Robin Waterfield (ob. cit., pp. 270 y ss.) rescata el Discurso de acusación contra Sócrates, de Polícrates, pronunciado por Ánito, y que contiene pasajes harto representativos para configurar la imagen que Sócrates transmitía a buena parte de sus contemporáneos; para Ánito, Sócrates es “un sofista que enseña a los jóvenes destrezas corruptas y subversivas; les enseña a pasar por encima de ciudadanos honrados, como sus padres y los amigos de sus familias… (…). No es un verdadero ciudadano sino el acólito de un dios no reconocido por el Estado.” Se lo puede ver “en el Ágora rodeado por una pandilla de jóvenes afeminados” a los cuales “enreda con nudos sofísticos” y, por añadidura, “ha sido el único responsable del conflicto intergeneracional que afectó tan grandemente a nuestra ciudad hace unos pocos años.” El Sócrates del alegato de Ánito es un sofista entre sofistas.
¿De qué dios no reconocido es acólito Sócrates? Una y otra vez, el Sócrates platónico y el de Jenofonte declara que sólo le es fiel a su daimon. Aquí resulta inexcusable poner en claro y subrayar con énfasis que daimon, demon o daimón no es en modo alguno un “demonio” (como lo han interpretado por décadas un buen número de desatinadas traducciones), sino una voz interior, aquello que bien podría asimilarse a la autoconciencia o conciencia de sí, una fuerza que guía al sujeto a lo largo del transcurso de su entera existencia. Es este un tema que Platón retoma y desarrolla en el diálogo Eutifrón o de la santidad (acaso resulte de interés añadir que de ser un personaje de existencia positiva, Eutifrón parece haber oscilado entre el vidente y el sacerdote. Es en este diálogo donde se plantea aquello que se conoce como el “dilema de Eutifrón”: ¿el piadoso es amado por los dioses porque es piadoso, o es piadoso debido a que es amado por los dioses? Leibniz se ocupará de replantear el dilema bajo términos similares: lo bueno y lo justo, ¿es bueno sólo porque Dios lo quiere, o Dios lo quiere porque es bueno y justo?). Asimismo, el Sócrates aristofánico afirma sin hesitar que “Zeus no existe” (v. 360) e insta a Estrepsíades a no creer más que en tres dioses: el Caos, las Nubes y la Lengua (vv. 421 y ss.).

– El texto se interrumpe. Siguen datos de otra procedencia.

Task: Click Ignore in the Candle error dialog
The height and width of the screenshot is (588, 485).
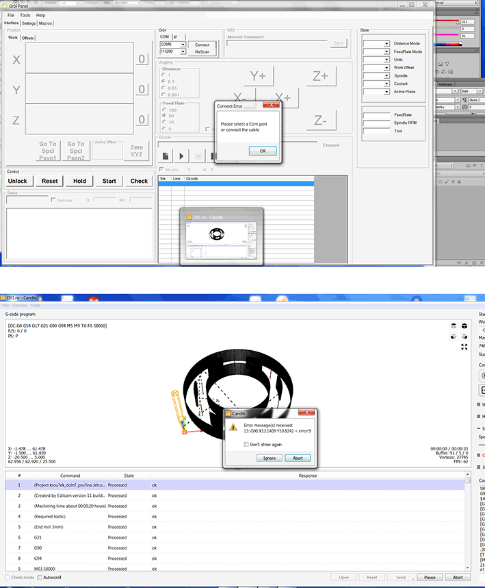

En el diálogo platónico Menón, o de la virtud, uno de los interlocutores es Ánito, a quien Sócrates le pregunta si alguna vez ha frecuentado a los sofistas; Ánito, casi escandalizado, responde: “¡Por Zeus! Jamás he tenido trato con ellos, y no consentiría que ninguno de los míos se les aproximase.” Es la dura lección que recibe en carne propia Estrepsíades: quienes recurren a Sócrates (sofista entre sofistas en el Discurso de acusación… pronunciado por Ánito) corren el riesgo de que los hijos se vuelvan contra sus padres; en ello consiste el cargo de corrupción a la juventud ateniense.
El Sócrates al que acusa Ánito y a quien los dicastas condenan en el Períbolos Rectangular (construcción situada en uno de los extremos del Ágora) en el año 399 es harto semejante al que pone en escena Aristófanes en el marco de una comedia estrenada en el año 423. Se podría pensar que en ocasiones la verosimilitud de la ficción se impone de modo incontrastable a aquello que se suele calificar, con mayor o menor grado de pertinencia, de verdad histórica.